45. This article secures to nationals of the Contracting Parties entitlement to free legal assistance in the territory of any other Party under the same conditions as the nationals of the latter Party. This entitlement already exists in respect of many States as the result of bilateral agreements and of the Hague Convention relating to Civil Procedure. The same applies to the free issue of copies of documents relating to civil status.
46. Nationals of the Contracting Parties are exempt from the payment of a deposit or security when bringing legal proceedings on the territory of any of the Parties. This provision is in conformity with the above-mentioned Hague Convention.
The security being abolished in the case of foreign plaintiffs, paragraph 3 of Article 9 is a clause designed to guarantee the recovery of legal costs.
The Protocol (Section IV) states that Articles 8 and 9 of the European Convention on Establishment in no way affect obligations contracted under the Hague Convention on Civil Procedure.
47. The Standing Committee expressed its agreement with the opinion formulated by the Secretariat of the Council of Europe regarding the interpretation of Article 9 of the Convention, according to which the provisions of this article cannot be relied upon by nationals of the State of the court.
48. The scope of Article 10 is considerably curtailed by the restrictions there provided for. Cogent economic or social reasons can be invoked for a country's refusal to treat a national of another Party on an equal footing with its own nationals.
49. The text does not distinguish between wage-earning occupations and independent occupations. The gainful occupations to which Article 10 of the Convention applies are listed therein.
50. As regards the employment market in particular, governments may take account of the situation in the employment sector for which an authorisation is requested by the national of another Party.
51. The Protocol (Section V) stipulates that the provisions of Article 10 shall be subject to the conditions governing entry and residence laid down in the opening articles of the Convention. It also states (Section II) that regulations governing the admission of aliens to gainful occupations are unaffected by this Convention in so fair as they are not inconsistent with it (see the commentary on Article 15).
52. Further, it is agreed in the Protocol (Section V) that the spouse and dependent children of nationals of any Contracting Party lawfully residing in the territory of another Party who have been authorised to accompany or join them shall as fair as possible be allowed to take up employment in that territory in accordance with the conditions laid down in this Convention.
53. Among other multilateral conventions which accord equality of treatment with nationals as regards the movement of persons are the Treaty of Rome, the Benelux Treaty and the co-operation agreements between the Nordic countries.
Lastly, problems relating to the exercise of gainful occupations are also governed by certain conventions between Contracting Parties to the present Convention. An example is Article 18 of the European Social Charter (6).
54. The purpose of this article is to preclude the Contracting Parties from imposing on the nationals of other Contracting Parties, during the validity of a work permit or of a permit relating to the exercise of independent activities, restrictions which were not provided for when the authorisation was granted, unless they are also applicable to nationals. It is understood, however, that this safeguard will not apply in cases where the authorisation has been obtained on false pretences. Furthermore, it applies only to the exercise of the occupation for which the authorisation was granted.

---

▶ [Exercise]: Summarize the commentary on the European Convention on Establishment above in three sentences.

▶ [Information shown]:

---

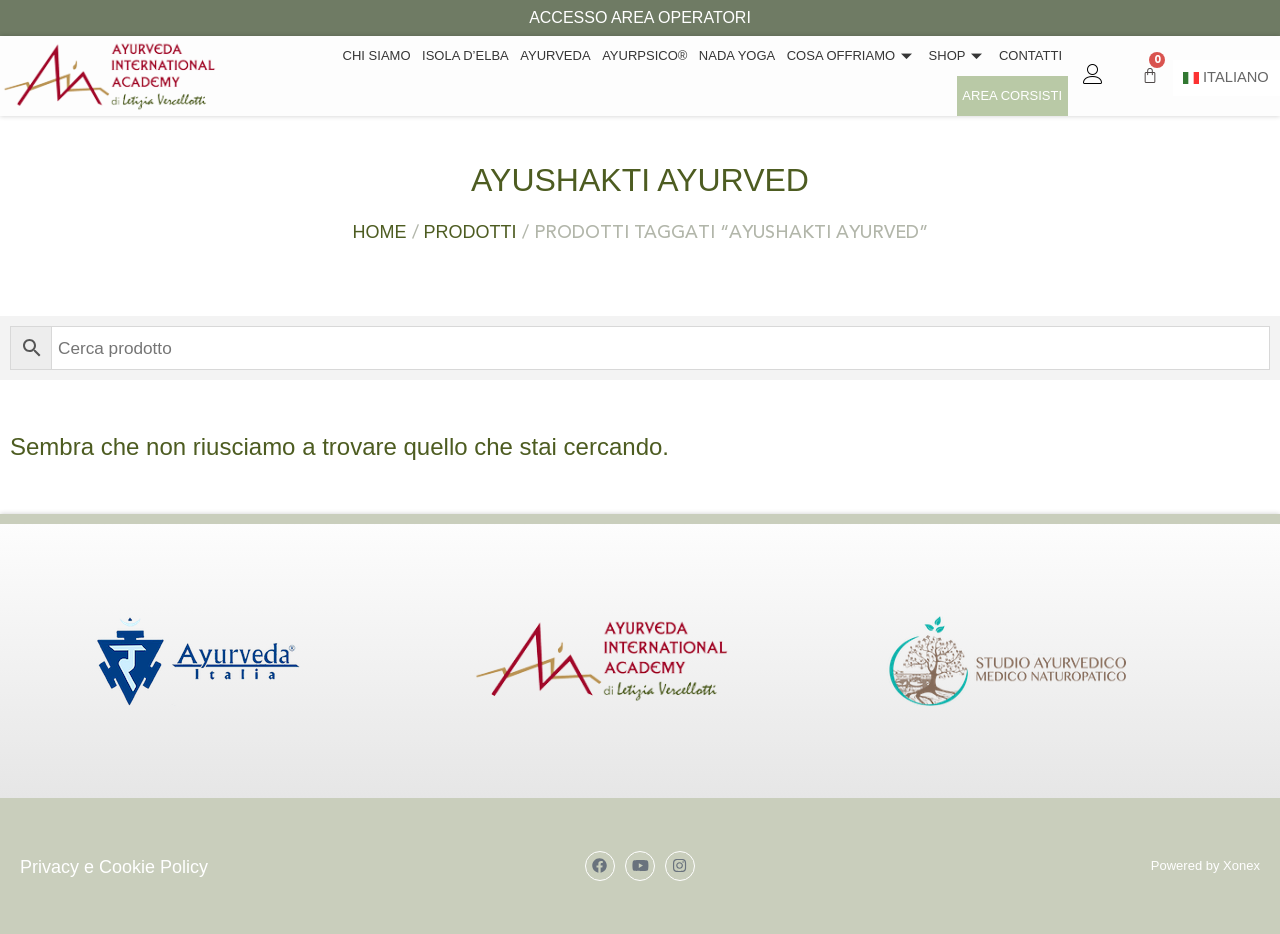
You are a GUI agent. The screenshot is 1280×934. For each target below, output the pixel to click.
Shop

---

▶ [Problem solution]: Nationals of the Contracting Parties are entitled to free legal assistance in the territory of any other Party under the same conditions as its own nationals, and they are exempt from paying a deposit or security when bringing legal proceedings there. The scope of Article 10, which applies to listed gainful occupations, is considerably curtailed by restrictions: cogent economic or social reasons can justify refusing equal treatment, and governments may take account of the situation in the employment sector concerned. During the validity of a work permit or a permit for independent activities, the Parties may not impose restrictions that were not provided for when the authorization was granted, unless those restrictions also apply to nationals, but this safeguard does not cover authorizations obtained on false pretenses.